A 100ft plus parallel cable was run from a PC in the shop's office to the table. The cable was run along the ceiling. Now this being a welding shop there was a lot of 3-phase power distribution rails up there. So it was run along one of them.

We had issues getting the PC to talk to the table. One of the techs let out a yelp while we were working on it and said "It shocked me!". Now we were all thinking static shock, but he said it felt like it is live. And we start poking around at it and eventually discover something like 50 volts floating between the shield on the parallel cable and the chassis of the table. We got a short Parallel cable, dragged the PC down to the table and tried it, worked fine. Tried another long cable (smartly a spare was purchased, welding shop...) As long as they were on the same ground, no problems. But the high voltage rails and the normal outlets in the office were definitely on different circuits.

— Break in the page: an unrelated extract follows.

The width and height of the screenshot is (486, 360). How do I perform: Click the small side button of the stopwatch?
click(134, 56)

We didn't stick around for the final solution, but the manufacturer suggested to sink a new ground rod to solve the issue. Apparently the way the building was built the ground for the ship was actually gotten from effectively another shop in the same building, something like 150ft away. And the ground for the office was from some other part of the building.

And a boring one of troubleshooting for over an hour only to find a shorted out SATA power cable. Weird thing on that one was that the PC would boot, but fail to get into Windows. I'm guessing ACPI didn't take kindly to the short. Luckily it was a modular cable.